The market for new high-end luxury watches is still strong and poised for growth, according to the world’s largest watch company and one of the industry’s biggest retailers, as the market for pre-owned high end timepieces continues to soften.
Swatch Group counts Omega, Blancpain, Breguet, and Longines among its luxury brands, while Watches of Switzerland is an authorized dealer for Rolex, Omega, Patek Philippe, Audemars Piguet, and Chopard among others.
At Swatch Group, operating profit climbed 36% to $797.23 million in the first half of the year. Net sales climbed a healthy 18% versus a year ago as margins expanded as well.
“What is really impressive is the United States as well as Europe across all price segments,” Swatch Group CEO Nick Hayek said in an interview with Bloomberg.
In its owned and operated stores, Hayek said average sales per store rose 30% worldwide. Part of this boom could be attributed to the continued sales success of the Omega MoonSwatch cross collaboration between Swatch and Omega.
“Global demand for Swatch watches and the MoonSwatch not only continued unabated, but even accelerated,” the company said in a statement.
Watches of Switzerland reported revenue jumped 19% to $2.02 billion for the fiscal year ending April 30, matching street estimates, with adjusted EBITDA climbing 24% to $263.6 million.
“FY23 was another record year for revenue and profitability,” Watches of Switzerland CEO Brian Duffy said in a statement. “Although, as expected, the second half of FY23 saw a more challenging trading environment, luxury watch demand remained strong and continues to exceed supply.”
Indeed the results of both Swatch Group and Watches of Switzerland mirrored the Swiss watch industry overall, with Swiss watch exports climbing 14.4% in May to $2.67 billion.
Last year exports hit a record $27.9 billion.
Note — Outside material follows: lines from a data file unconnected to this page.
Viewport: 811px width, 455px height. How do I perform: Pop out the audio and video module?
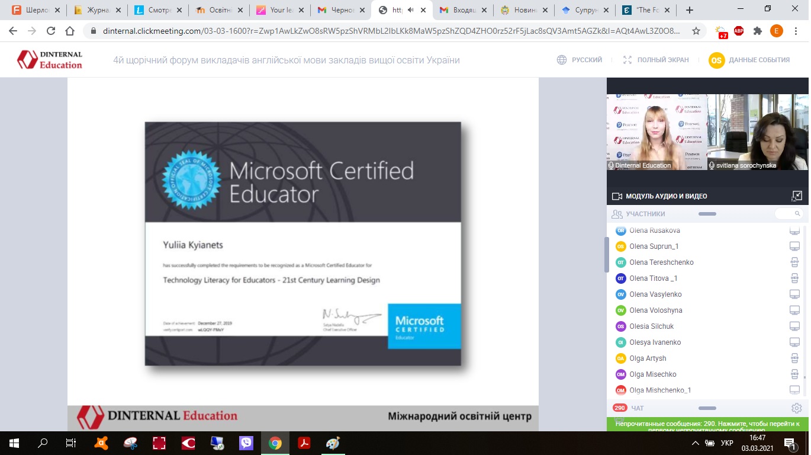797,196
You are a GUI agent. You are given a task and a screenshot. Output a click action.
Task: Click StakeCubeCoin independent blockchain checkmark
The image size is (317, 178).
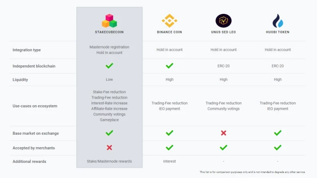109,66
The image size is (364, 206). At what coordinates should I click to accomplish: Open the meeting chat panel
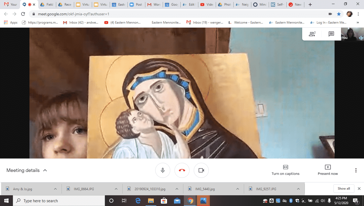pyautogui.click(x=331, y=34)
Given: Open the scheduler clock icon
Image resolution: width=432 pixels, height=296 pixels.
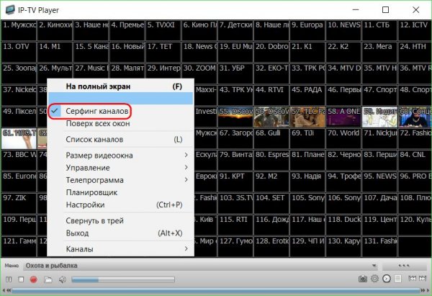Looking at the screenshot, I should coord(387,279).
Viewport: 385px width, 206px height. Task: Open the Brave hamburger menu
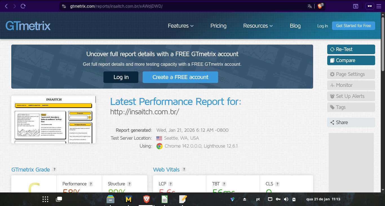(x=379, y=6)
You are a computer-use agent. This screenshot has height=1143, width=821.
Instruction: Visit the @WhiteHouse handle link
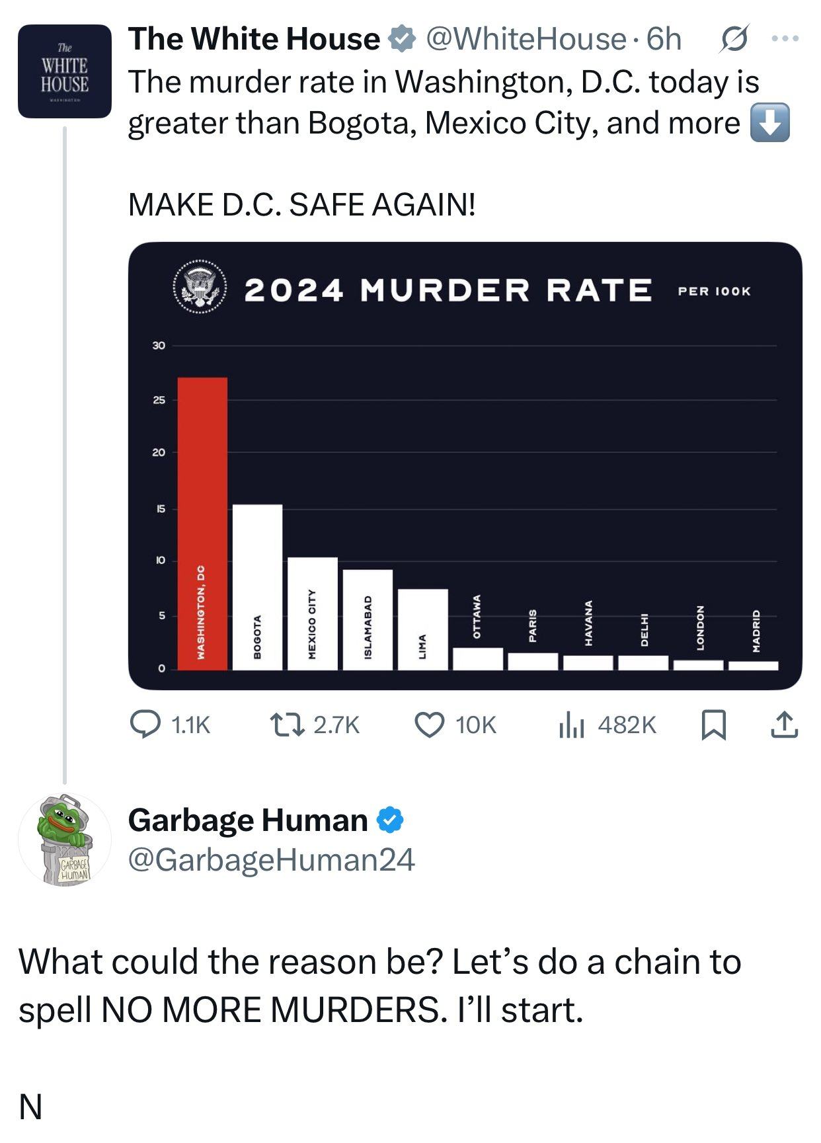525,39
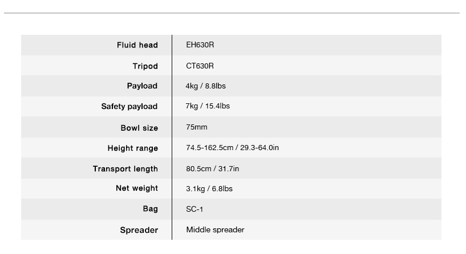
Task: Select the EH630R fluid head value
Action: pos(200,45)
Demand has been so strong for Rolex — the king of Swiss watches — that the company announced earlier this year that it was expanding production.
Pre-owned watch market woes
As suggested in Watches of Switzerland’s results, however, the much larger and widely followed secondhand market — or so-called grey market — for luxury timepieces has softened more than demand for new watches.
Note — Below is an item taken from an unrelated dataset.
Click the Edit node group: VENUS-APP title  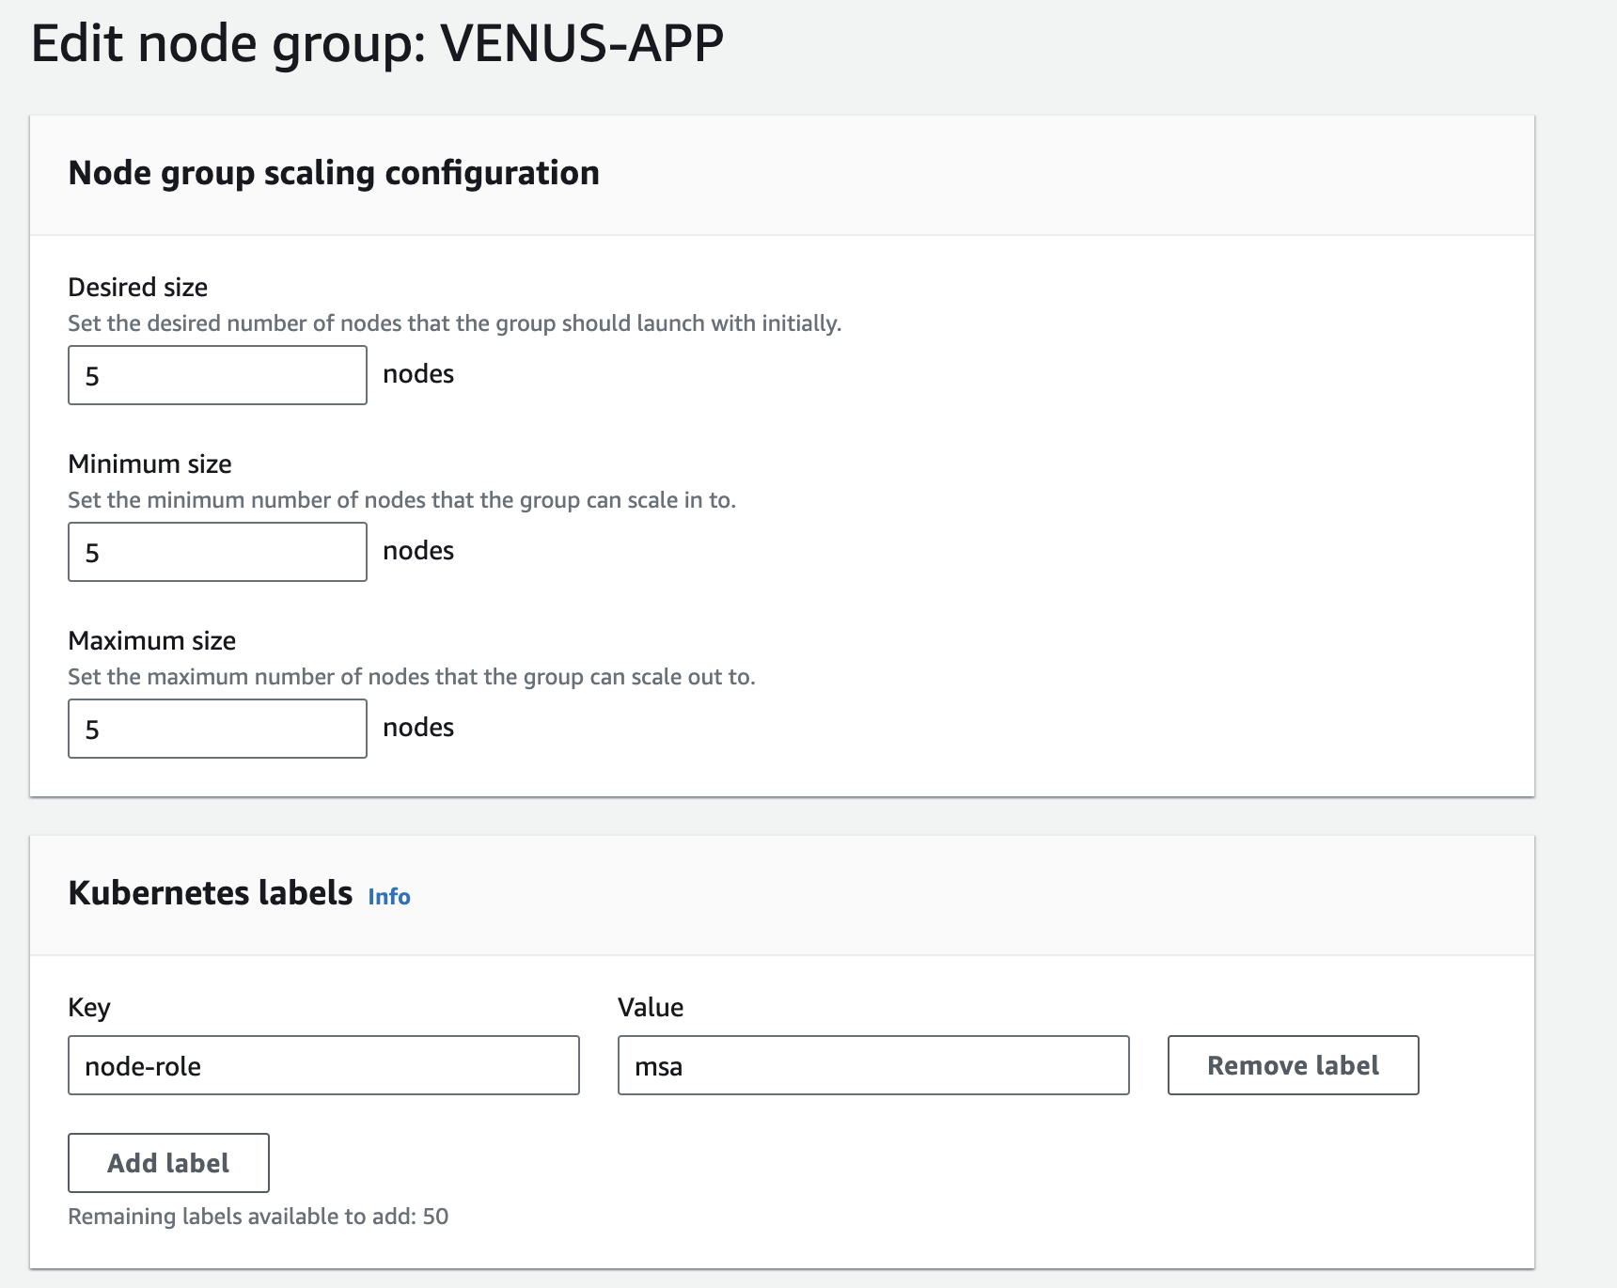(377, 43)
According to data from WatchCharts, an online watch dealer and industry data provider, its Overall Market Index which tracks a basket of luxury watches has fallen 31% since hitting a recent high in March 2022.
An index that tracks Rolex secondhand prices on WatchCharts hit its lowest level since 2021, falling 13.6% in the past year.
“Rolex high-end range watches ($30K and greater) have decreased some 13.5%, but traditionally important watch models like the stainless-steel Submariner, stainless steel and two-tone DateJust, older Daytona’s, and GMT’s remain at parity from the prior year without any appreciation,” Paul Altieri, CEO of online marketplace Bob’s Watches told Yahoo Finance.
“Lower price point Rolex watches have weathered the storm with no effects making those watches great investment pieces of jewelry.”
Luxury watches themselves soared in value during the pandemic, and recent price dips over the past year could be seen as a normal correction bringing the market back into equilibrium.
Weakness in the secondary watch market has been blamed in recent months on factors like uneven stock market performance, a “crypto winter” that has depressed digital currencies, and a rising interest rate environment.
“Many people who think of watches as investments are wanting to liquidate holdings they had,” WatchCharts CEO Charles Tian said in an interview with the Wall Street Journal.
“When interest rates go up, suddenly holding other investments or [inflation-adjusted] bonds seems more compelling.”